Cuando se vive en la calle, existen tantas razones para despreciar a los demás, que hay algo profundamente moral en el gesto de no derramar ni una gota.
Cuando se vive en la calle, existen tantas razones para despreciar a los demás, que hay algo profundamente moral en el gesto de no derramar ni una gota.David G. Folgueiras
Marta Sanz

Paseo por la ciudad reduciéndola a postales. Pulsaciones mudas, ya sin el chasquido del disparo de la fotografía analógica —el ruido sería solo simulacro—, me permiten inmortalizar la confluencia de Gran Vía con Alcalá. Escaparates de colorida joyería. Pienso estúpidamente: “Si yo fuera Carolina de Mónaco, me compraría la baratísima rosa de Francia”. Temo las estatuas de fieras que acechan desde los tejados. Podría fotografiar la Gran Vía transformándola en sepulcro. Como Antonio López. Detenida en un instante de vacío. Sin gente. O la Gran Vía de Amenábar: por el centro de la calzada, el monstruo. La calle como lugar de ciencia ficción. Emplazamiento del rascacielitos de la Telefónica. Áticos lujosos. Más allá de mármoles y bares de hotel como imitaciones de taberna —vermú de grifo, bravas, otro simulacro de añoradas realidades—, enfoco algo más que cosas: transeúntes, paseantes, turistas, gente que trabaja. La contradicción entre el glamur de las maletas menos económicas del mercado, la pijísima dicción de algunas variedades diatópicas y diastráticas —esta corrección académica enmascara mi racismo hacia el jeque y cierto rencor de clase—, y la mendiga que limosnea con un vasito de papel de franquicia cafetera de implantación cósmica.

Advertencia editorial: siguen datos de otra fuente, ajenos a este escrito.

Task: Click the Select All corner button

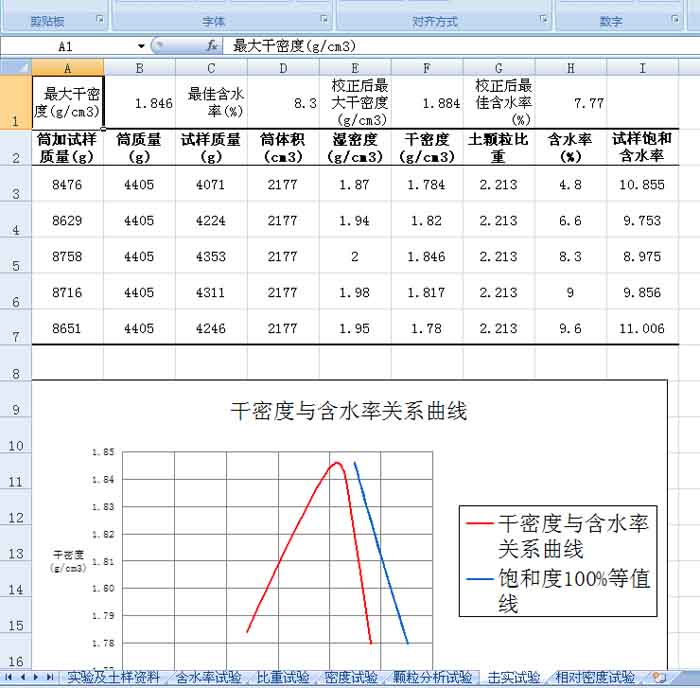Action: (x=15, y=67)
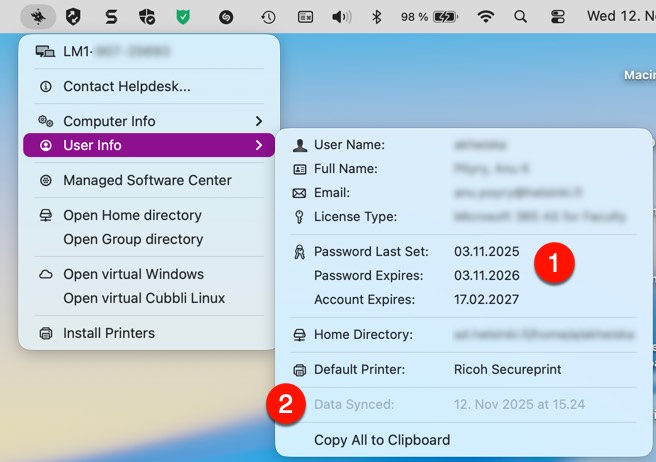Image resolution: width=656 pixels, height=462 pixels.
Task: Click the sound volume menu bar icon
Action: click(x=341, y=16)
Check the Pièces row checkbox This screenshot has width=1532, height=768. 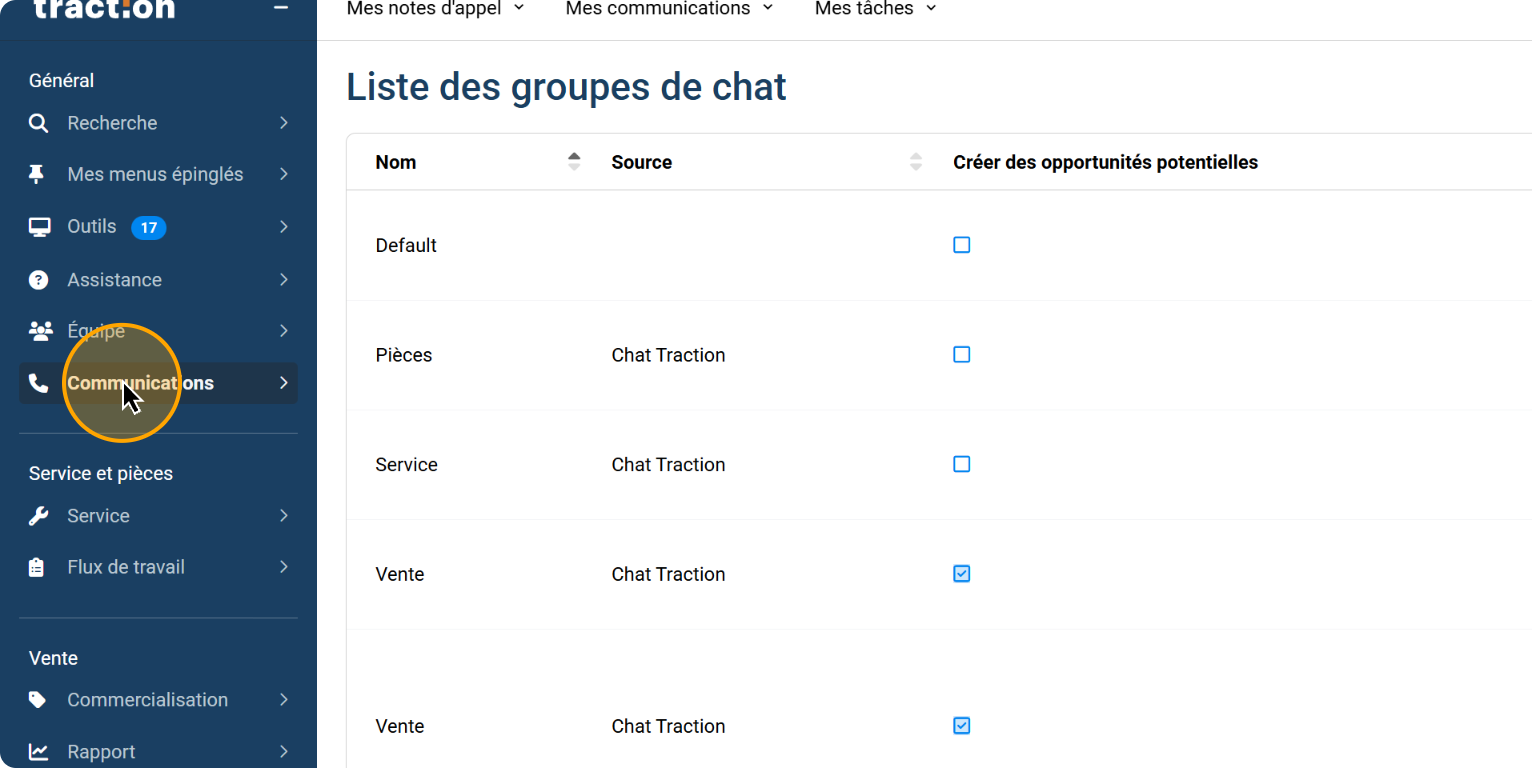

Hay gente que toma fotos de ciudades sin gente. Esperan a que nadie pase por delante de su objetivo. No soy yo. En la confluencia de Gran Vía con Alcalá, veo la casa de un hombre. Ropa. Cartones. Detrás, el destello de las joyerías. Detecto la interrupción del clímax paisajístico. Lo que los servicios de limpieza podrían retirar. El hombre luce barba de protagonista de novela rusa —escribir algo así es una estilización poco ética—. El hombre, con su figura y miseria, me lleva a imaginar muchos pasados posibles y casi un único destino. Me arrogo el derecho a la vivisección y fantaseo sobre sus orígenes, degradaciones, aprendizajes. Sobre si alguien lo quiso mucho o si nunca mereció el amor. Trabajos y antiguas cartillas de ahorro. Podría ser un director de cine experimentando la pobreza como en Los viajes de Sullivan: la imaginación es libre, sobre todo cuando es una imaginación leída —de nuevo entiendo el clasismo y la utopía de esta frase—. El hombre mea en un bidón de plástico. No moja las cristaleras de las joyerías. No genera mal olor. No recoge su orina para evaluar la eficiencia depuradora de sus riñones. El hombre que mea en su bidón se comporta más cívicamente que algunos pagadores de impuestos que se quejan de la proximidad de una narcosala. Vuelvo a mirar al hombre: quizá sería mejor que marcase el territorio con pis, rompiera el escaparate, me insultara cuando lo observo orinando. El comportamiento de este hombre es el de un hombre limpio con conciencia de no vivir solo, pese a su marginación y soledad. Un hombre respetuoso que aprieta el tapón de rosca del bidón. Cuando se vive en la calle, existen tantas razones para despreciar a los demás, que hay algo profundamente moral en el gesto de no derramar ni una gota. Primero, decido no fotografiarlo para no hacer de él algo anecdótico; después, prefiero dar testimonio realista de su existencia contra los marchantes del colorín del pobre, moneditas metidas solo una vez dentro de la hucha, la ley de la selva, pensamientos de Carolina de Mónaco, bailes de la Rosa de Francia, simulacros, sepulturas y otras mistificaciones urbanas.

Tu suscripción se está usando en otro dispositivo

¿Quieres añadir otro usuario a tu suscripción?

Si continúas leyendo en este dispositivo, no se podrá leer en el otro.

¿Por qué estás viendo esto?

Flecha

Tu suscripción se está usando en otro dispositivo y solo puedes acceder a EL PAÍS desde un dispositivo a la vez.

Si quieres compartir tu cuenta, cambia tu suscripción a la modalidad Premium, así podrás añadir otro usuario. Cada uno accederá con su propia cuenta de email, lo que os permitirá personalizar vuestra experiencia en EL PAÍS.

En el caso de no saber quién está usando tu cuenta, te recomendamos cambiar tu contraseña aquí.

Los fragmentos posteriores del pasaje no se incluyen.